I have been struggling to write this blog. It has been a while since I have written anything, not even a journal. I have taken notes during podcasts and written down bible verses that hit my heart, but as for my thoughts and feelings, I have not been able to put them into words. This confuses me because I normally have no problem putting my mind to the paper, or computer screen. How do you confine the description of the work of the Holy spirit to mere human language.

I could not figure out how to describe what it is like to be fully aware of everything I have ever been afraid of, about my life, about myself. The first few months of the world race involved stripping away layers that I though defined who I was. These layers consisted of all of the successes and failures I have encountered in my life, all of the things I am good at and all of the mistakes I have made. It was painful at times but more freeing than anything else I have ever experienced.
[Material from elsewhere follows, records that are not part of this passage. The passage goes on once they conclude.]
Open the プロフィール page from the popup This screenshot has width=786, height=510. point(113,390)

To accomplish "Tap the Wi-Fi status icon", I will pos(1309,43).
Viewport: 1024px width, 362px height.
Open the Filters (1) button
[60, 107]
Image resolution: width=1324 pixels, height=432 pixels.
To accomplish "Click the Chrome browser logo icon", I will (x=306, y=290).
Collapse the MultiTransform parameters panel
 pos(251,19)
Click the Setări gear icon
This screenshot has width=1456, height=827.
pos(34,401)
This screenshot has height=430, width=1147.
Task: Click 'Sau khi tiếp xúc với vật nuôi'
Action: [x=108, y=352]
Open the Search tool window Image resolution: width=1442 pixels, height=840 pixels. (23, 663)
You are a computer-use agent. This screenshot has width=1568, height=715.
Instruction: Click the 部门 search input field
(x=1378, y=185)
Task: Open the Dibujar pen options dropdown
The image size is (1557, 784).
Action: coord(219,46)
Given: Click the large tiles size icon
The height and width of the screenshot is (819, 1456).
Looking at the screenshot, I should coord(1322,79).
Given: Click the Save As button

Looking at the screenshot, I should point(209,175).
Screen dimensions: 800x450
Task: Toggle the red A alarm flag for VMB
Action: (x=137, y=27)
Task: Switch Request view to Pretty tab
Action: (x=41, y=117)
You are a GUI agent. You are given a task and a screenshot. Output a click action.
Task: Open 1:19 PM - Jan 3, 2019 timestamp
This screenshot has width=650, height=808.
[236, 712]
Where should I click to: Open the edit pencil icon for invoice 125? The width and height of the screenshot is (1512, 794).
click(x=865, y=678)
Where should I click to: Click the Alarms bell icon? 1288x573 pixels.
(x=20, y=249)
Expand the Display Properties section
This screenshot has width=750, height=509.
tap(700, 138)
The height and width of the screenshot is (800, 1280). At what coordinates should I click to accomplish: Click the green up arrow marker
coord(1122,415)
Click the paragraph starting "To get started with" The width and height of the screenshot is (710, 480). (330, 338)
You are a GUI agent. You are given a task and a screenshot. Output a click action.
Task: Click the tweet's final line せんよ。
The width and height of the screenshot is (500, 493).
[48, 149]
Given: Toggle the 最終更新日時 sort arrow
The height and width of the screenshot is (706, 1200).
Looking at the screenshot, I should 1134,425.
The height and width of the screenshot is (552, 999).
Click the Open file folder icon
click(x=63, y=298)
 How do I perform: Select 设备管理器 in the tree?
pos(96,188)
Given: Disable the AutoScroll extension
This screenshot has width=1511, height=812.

None of those things define who I am. My identity is not as a saved sinner, or as a lost soul that is found. See when Jesus gave it all on the cross that day, he wiped the slate clean for all of us. God sees us simply as we are to him, sons and daughters. The things I use to judge and define myself and others here on earth are not what God sees in me. I tend to put God inside my box of understanding, and bring His glory to the size of my problems. God is bigger than anything I can dream up. His love extends far beyond my understanding of what love even is.
Back to being afraid of everything about me… I was scared that God would love me less or see me as a broken soul compared to my squad-mates. I felt inadequate because of my struggles and my past. I was afraid of the unknown, of what fully committing to a life following the Lord would mean. I was putting God inside my understanding box and my perception of myself. He created the freaking Universe! To think that his perception of me or any situation I come across is the same as mine is just laughable.
So here in Vietnam, where we can't really talk about Jesus, where we can't pray in public, where we can't tell everyone what we are doing, God did the greatest work in me yet. He showed me how small and insignificant my “problems” actually are, and how blessed I am. He revealed to me a little more of his greatness. There is nothing about God that can be confined to our perception and understanding of him.